China's film authorities have denied the Disney title a release in the country, and although no reason was given, THR's sources report that it is part of the country's ongoing crusade against the honey loving bear. Authorities in China have been blocking images of Winnie the Pooh in the country since last summer, so not allowing Christopher Robin to release there is in keeping with that trend. Winnie the Pooh as a character is more about eating honey than leading resistance movements, but foes of the ruling party and Xi Jinping have been using the character as a symbol and as a way to needle the country's leader. It may be hard to believe anyone could hate Winnie the Pooh, but comparisons have been made that Xi Jinping looks like the silly old bear, an observation he is clearly not a fan of.
Another source contends that the Pooh crackdown is not the reason for the denial, and that it is actually because of the foreign film quota and that there are already several big Hollywood films playing in China.

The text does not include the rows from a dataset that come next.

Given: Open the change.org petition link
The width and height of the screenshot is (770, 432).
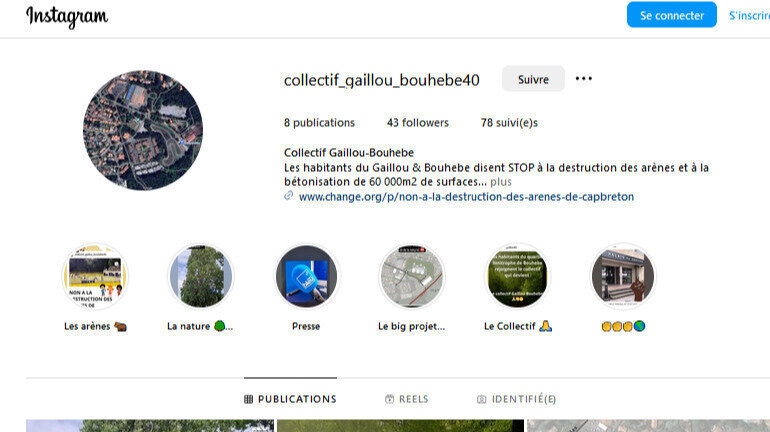Looking at the screenshot, I should click(466, 197).
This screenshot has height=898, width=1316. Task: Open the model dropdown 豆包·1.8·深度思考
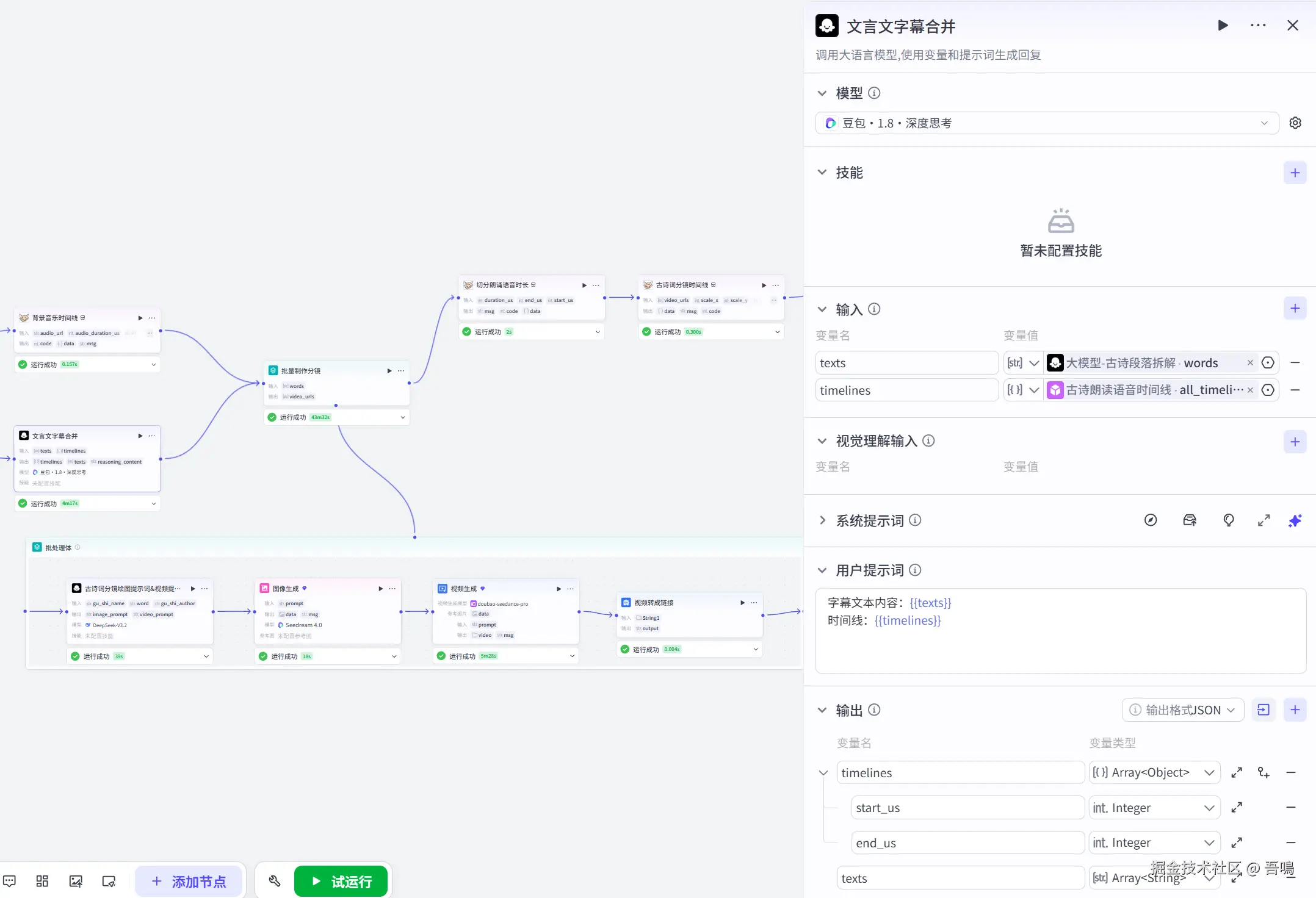pyautogui.click(x=1046, y=123)
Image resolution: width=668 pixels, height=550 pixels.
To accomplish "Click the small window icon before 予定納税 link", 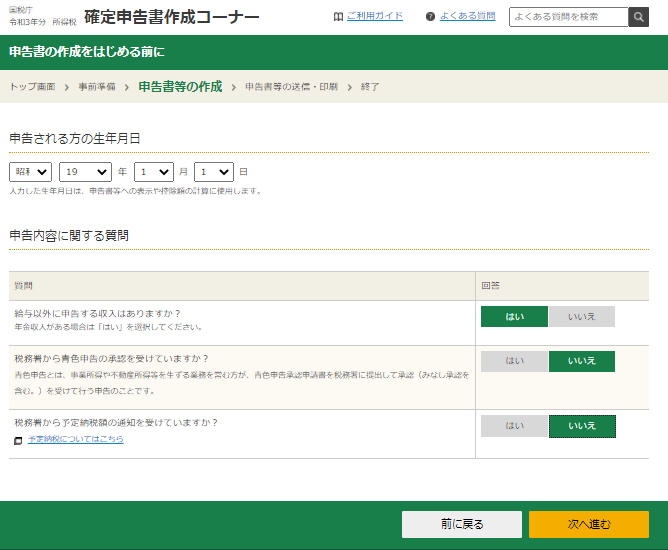I will click(18, 440).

That may be the case, but earlier this summer, John Oliver got HBO banned in China when he made fun of Xi Jinping and his Winnie the Pooh resemblance. So given the crackdown, it definitely seems like China wouldn't want a big movie plastering the newly taboo character all over theater screens.
This marks only the second Disney title to not get a release in the Middle Kingdom this year after A Wrinkle in Time. Despite missing out on the Chinese market, Christopher Robin is still set up to do well at the box office. Even though audiences won't be able to see it with MoviePass, the film is tracking at around $30 million at the domestic box office this weekend. Christopher Robin is going into the weekend on pretty mixed, but overall favorable reviews, although nostalgia arguably makes this film review proof.